Der Partyfotograf ist einschlägig vorbestraft: Wegen Sex mit Minderjährigen und wegen „übelster“ kinderpornografischer Fotos, auf denen die Kleinen „auf übelste“ gequält wurden, so Michael Eckstein, der Vorsitzende Richter beim Landgericht Bayreuth. Mit Nucki waren hier Kinder zu sehen. „Schmerzerfüllte Gesichter“, erinnerte sich Eckstein. Dass K. gefährlich war, erkannten auch die Mitarbeiter der Gefängnisse, in denen er saß. Die Beamten dort attestierten ihm „erhebliche charakterliche Mängel“.

Mit Detlev Blocher, Psychiater und Sachverständiger, wollte der Partyfotograf gar nicht erst sprechen. Er musste sein Gutachten nach Aktenlage erstellen. Übrigens selbiger Gutachter, der einst im Fall Ulvi Kulac zuständig war. Sein erstes Urteil: Der Fotograf ist „hochintelligent“. Allerdings zeigen sich „Auffälligkeiten im Persönlichkeitsbereich“.  Sein Selbstwertgefühl sei gemindert, auch wegen seines Übergewichts sei er Außenseiter geworden, mit einer geringen Durchsetzungsfähigkeit. Darüber hinaus habe er „Angst, seine eigene Meinung zu vertreten“. Er hat deshalb nur wenige Freunde.



Seine Kindheit war behütet, es gab keine Gewalterfahrung. Die Beamten der Gefängnisse, in denen der selbsternannte Fotograf saß, beschreiben ihn als höflich, freundlich, fleißig und anpassungsfähig. Läuft es nicht so, wie er es gerne hätte, sei er gekränkt. Unterm Strich steht für den Gutachter fest: keine Persönlichkeitsstörung.

○ ○ ○ ○ ○

> **Aufgaben**
(a) Prüfen Sie, ob die folgenden Aussagen mit dem Textabschnitt übereinstimmen, und antworten Sie jeweils mit Ja oder Nein samt den entscheidenden Worten des Textabschnitts als wörtlichem Zitat: (i) Der Gutachter konnte für sein Gutachten mit dem Partyfotografen sprechen. (ii) Der Gutachter stellte keine Persönlichkeitsstörung fest. (iii) Die Kindheit des Fotografen war von Gewalt geprägt.
(b) Schreiben Sie die Stelle aus dem Textabschnitt wortgetreu ab, die mit „Mit Detlev Blocher, Psychiater“ beginnt und bis einschließlich „nur wenige Freunde.“ reicht.
(c) Erklären Sie in ein bis drei Sätzen, warum der Fotograf laut Textabschnitt nur wenige Freunde hat.

> **Datensätze**
○ ○ ○ ○ ○

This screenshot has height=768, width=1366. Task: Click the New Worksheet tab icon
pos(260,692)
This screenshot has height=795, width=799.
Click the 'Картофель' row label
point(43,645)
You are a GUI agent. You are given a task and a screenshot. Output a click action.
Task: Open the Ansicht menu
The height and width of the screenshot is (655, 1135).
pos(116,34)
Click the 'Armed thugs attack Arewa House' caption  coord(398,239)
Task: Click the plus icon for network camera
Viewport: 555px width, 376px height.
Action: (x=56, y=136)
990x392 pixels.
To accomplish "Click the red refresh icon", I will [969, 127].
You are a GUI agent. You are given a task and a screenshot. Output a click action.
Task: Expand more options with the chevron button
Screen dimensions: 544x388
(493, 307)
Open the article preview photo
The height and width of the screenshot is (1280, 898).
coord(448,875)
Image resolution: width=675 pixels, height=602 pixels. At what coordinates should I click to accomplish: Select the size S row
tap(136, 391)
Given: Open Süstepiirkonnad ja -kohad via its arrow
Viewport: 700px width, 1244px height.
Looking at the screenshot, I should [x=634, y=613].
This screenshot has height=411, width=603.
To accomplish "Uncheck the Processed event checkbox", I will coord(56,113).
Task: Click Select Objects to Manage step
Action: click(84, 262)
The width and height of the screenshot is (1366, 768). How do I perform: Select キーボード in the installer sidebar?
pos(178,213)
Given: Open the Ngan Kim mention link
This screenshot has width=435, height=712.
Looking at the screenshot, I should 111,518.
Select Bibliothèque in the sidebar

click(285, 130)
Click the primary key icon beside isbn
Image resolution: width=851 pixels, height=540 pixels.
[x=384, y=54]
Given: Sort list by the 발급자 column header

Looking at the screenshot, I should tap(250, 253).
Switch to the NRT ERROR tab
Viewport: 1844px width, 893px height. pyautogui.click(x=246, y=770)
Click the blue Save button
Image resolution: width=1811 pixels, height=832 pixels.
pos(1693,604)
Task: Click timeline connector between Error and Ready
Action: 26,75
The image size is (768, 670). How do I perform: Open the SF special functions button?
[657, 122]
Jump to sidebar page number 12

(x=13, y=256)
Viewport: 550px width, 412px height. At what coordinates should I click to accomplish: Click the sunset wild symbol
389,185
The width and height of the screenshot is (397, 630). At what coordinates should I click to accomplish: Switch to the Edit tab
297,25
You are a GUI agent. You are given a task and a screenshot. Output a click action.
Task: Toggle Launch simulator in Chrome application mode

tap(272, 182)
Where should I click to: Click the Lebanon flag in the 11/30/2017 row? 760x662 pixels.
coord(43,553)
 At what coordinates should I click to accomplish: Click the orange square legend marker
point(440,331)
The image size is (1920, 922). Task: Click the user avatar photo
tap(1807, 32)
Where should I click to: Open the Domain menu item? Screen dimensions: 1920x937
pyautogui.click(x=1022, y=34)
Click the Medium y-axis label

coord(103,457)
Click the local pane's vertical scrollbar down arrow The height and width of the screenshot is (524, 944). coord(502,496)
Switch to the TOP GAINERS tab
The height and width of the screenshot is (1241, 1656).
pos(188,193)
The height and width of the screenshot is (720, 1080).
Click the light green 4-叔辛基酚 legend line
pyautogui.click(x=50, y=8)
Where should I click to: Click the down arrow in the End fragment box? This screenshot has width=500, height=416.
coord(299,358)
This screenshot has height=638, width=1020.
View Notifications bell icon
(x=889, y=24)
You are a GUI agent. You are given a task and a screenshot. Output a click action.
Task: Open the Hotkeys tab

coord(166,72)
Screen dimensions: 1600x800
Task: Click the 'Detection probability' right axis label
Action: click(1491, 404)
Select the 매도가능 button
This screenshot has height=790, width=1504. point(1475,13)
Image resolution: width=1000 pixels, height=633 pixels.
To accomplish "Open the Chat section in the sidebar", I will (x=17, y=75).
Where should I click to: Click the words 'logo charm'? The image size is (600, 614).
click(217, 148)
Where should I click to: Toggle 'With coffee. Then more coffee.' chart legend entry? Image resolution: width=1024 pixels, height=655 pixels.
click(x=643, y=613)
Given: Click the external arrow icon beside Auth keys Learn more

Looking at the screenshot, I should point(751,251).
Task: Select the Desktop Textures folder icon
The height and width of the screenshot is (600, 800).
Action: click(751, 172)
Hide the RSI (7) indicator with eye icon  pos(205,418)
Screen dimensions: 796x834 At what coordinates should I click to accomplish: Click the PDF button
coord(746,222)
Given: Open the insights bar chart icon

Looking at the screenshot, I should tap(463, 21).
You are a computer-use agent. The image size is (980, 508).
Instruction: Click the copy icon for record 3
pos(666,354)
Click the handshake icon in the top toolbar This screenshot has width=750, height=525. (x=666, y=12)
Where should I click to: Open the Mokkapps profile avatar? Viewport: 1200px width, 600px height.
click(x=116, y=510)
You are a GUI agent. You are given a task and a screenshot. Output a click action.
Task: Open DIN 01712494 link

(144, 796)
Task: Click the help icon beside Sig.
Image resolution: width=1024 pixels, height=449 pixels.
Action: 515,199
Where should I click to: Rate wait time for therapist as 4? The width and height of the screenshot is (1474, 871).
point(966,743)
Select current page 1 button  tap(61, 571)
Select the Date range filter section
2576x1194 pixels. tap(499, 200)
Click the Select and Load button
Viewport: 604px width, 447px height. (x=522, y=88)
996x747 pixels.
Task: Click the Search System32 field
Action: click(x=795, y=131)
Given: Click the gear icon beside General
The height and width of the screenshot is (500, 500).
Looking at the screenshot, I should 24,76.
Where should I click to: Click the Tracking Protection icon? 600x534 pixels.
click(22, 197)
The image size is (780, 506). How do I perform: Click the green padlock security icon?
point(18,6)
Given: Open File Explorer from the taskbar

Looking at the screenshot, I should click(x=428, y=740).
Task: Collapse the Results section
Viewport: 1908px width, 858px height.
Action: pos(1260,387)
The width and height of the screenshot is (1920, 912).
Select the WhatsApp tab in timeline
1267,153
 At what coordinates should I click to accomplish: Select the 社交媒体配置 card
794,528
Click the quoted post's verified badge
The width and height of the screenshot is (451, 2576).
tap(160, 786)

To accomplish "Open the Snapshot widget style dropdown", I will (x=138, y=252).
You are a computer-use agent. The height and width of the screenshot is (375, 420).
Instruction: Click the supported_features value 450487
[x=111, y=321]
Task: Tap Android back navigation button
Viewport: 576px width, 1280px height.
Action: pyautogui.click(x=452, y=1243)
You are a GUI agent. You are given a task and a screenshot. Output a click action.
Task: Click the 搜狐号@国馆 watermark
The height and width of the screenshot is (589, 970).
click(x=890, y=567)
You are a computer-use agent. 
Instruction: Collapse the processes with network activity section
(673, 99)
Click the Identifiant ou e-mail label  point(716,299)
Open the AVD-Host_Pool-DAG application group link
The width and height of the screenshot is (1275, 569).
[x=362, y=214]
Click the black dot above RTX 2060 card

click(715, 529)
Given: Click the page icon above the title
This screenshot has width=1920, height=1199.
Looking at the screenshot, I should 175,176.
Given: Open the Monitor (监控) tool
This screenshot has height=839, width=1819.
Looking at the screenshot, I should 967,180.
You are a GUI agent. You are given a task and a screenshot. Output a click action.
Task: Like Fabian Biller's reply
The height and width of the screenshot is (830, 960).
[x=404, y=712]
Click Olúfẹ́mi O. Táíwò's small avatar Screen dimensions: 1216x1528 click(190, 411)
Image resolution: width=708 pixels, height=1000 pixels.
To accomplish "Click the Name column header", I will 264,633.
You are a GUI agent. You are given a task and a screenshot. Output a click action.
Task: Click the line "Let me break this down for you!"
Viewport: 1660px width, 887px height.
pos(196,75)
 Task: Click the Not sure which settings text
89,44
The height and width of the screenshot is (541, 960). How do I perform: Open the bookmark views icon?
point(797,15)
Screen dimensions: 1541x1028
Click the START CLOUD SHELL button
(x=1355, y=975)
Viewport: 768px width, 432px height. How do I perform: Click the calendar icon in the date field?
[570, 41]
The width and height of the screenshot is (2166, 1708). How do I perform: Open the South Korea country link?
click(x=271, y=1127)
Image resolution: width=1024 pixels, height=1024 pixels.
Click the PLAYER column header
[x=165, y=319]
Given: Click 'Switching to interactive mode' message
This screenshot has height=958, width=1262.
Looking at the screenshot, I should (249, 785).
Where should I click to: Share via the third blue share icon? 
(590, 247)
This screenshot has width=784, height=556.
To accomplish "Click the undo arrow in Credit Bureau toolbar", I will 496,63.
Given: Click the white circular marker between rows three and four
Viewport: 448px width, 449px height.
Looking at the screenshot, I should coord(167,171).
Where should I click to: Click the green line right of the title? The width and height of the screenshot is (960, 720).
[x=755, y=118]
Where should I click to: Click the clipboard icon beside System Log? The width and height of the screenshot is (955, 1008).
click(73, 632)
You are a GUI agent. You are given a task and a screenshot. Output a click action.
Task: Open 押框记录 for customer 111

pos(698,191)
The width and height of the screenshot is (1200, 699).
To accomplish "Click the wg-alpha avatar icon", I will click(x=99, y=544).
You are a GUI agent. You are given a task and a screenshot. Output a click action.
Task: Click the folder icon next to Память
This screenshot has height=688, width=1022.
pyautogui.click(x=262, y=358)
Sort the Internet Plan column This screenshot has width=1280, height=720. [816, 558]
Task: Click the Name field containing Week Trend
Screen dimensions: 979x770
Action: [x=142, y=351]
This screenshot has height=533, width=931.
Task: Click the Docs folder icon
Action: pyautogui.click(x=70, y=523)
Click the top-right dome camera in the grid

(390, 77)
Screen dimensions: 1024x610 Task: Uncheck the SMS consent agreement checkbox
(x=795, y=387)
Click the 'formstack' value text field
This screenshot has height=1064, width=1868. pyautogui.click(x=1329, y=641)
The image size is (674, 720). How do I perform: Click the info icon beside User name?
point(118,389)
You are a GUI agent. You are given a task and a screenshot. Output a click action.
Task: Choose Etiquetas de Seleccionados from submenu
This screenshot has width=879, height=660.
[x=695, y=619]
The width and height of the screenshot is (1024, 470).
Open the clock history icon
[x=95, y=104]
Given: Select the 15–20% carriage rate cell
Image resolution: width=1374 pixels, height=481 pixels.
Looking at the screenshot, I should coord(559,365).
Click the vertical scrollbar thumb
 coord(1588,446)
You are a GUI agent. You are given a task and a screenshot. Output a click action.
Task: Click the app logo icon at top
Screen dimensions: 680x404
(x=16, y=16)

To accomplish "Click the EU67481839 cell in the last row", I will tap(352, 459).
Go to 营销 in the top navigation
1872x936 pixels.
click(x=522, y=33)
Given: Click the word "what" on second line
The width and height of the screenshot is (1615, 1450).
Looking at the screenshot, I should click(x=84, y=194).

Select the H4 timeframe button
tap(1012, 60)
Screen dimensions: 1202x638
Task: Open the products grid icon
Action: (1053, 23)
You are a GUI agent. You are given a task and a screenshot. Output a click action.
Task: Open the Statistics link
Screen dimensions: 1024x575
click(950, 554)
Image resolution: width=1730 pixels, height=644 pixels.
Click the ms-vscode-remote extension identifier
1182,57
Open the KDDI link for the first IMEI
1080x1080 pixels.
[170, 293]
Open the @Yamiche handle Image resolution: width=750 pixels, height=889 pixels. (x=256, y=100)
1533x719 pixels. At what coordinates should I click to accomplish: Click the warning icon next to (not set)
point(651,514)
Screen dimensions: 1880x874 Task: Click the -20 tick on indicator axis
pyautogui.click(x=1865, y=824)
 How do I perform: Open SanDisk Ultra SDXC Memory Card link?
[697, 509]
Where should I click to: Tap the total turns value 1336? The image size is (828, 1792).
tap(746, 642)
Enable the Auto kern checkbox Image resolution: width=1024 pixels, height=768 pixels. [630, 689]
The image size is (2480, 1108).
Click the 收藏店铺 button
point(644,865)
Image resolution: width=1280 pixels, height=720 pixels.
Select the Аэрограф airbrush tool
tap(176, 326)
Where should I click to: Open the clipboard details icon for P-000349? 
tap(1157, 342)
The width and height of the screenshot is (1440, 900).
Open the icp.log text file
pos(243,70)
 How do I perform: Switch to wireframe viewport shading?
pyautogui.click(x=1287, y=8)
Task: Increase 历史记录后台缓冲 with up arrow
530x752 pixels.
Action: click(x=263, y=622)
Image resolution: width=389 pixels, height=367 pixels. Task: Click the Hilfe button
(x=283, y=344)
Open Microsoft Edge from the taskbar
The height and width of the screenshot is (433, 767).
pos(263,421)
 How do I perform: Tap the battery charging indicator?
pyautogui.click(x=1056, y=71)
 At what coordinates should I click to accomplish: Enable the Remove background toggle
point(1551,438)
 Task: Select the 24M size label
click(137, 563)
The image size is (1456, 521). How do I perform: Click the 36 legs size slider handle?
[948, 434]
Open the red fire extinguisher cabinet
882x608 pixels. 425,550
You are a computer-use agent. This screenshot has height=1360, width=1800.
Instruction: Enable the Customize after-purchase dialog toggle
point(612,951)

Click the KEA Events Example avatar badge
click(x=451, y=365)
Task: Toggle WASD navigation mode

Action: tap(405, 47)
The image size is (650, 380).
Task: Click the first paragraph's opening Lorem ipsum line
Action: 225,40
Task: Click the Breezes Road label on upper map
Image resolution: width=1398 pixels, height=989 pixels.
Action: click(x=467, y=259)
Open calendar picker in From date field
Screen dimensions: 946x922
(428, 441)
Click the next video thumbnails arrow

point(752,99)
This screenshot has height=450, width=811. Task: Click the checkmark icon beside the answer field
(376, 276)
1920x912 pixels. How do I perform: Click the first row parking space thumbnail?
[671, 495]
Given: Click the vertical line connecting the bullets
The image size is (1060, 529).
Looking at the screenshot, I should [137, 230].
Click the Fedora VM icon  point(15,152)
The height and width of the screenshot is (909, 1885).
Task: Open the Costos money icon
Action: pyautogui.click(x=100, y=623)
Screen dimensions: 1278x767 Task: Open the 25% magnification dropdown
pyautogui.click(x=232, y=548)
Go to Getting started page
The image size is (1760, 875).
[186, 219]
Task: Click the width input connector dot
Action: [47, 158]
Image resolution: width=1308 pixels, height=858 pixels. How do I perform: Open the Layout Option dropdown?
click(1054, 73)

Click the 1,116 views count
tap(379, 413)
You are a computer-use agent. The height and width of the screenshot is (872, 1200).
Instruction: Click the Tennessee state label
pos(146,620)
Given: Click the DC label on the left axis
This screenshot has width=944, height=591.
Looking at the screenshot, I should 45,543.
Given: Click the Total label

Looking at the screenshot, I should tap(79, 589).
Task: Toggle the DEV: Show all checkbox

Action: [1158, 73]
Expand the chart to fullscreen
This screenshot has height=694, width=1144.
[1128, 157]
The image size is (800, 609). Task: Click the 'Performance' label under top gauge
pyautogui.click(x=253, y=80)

○ ○ ○ ○ ○

> **Antworten**
(a)
(i) Nein: „Mit Detlev Blocher, Psychiater und Sachverständiger, wollte der Partyfotograf gar nicht erst sprechen. Er musste sein Gutachten nach Aktenlage erstellen.“
(ii) Ja: „Unterm Strich steht für den Gutachter fest: keine Persönlichkeitsstörung.“
(iii) Nein: „Seine Kindheit war behütet, es gab keine Gewalterfahrung.“

(b)
Mit Detlev Blocher, Psychiater und Sachverständiger, wollte der Partyfotograf gar nicht erst sprechen. Er musste sein Gutachten nach Aktenlage erstellen. Übrigens selbiger Gutachter, der einst im Fall Ulvi Kulac zuständig war. Sein erstes Urteil: Der Fotograf ist „hochintelligent“. Allerdings zeigen sich „Auffälligkeiten im Persönlichkeitsbereich“.  Sein Selbstwertgefühl sei gemindert, auch wegen seines Übergewichts sei er Außenseiter geworden, mit einer geringen Durchsetzungsfähigkeit. Darüber hinaus habe er „Angst, seine eigene Meinung zu vertreten“. Er hat deshalb nur wenige Freunde.

(c) Laut dem Gutachter hat der Fotograf „Angst, seine eigene Meinung zu vertreten“. Deshalb hat er nur wenige Freunde.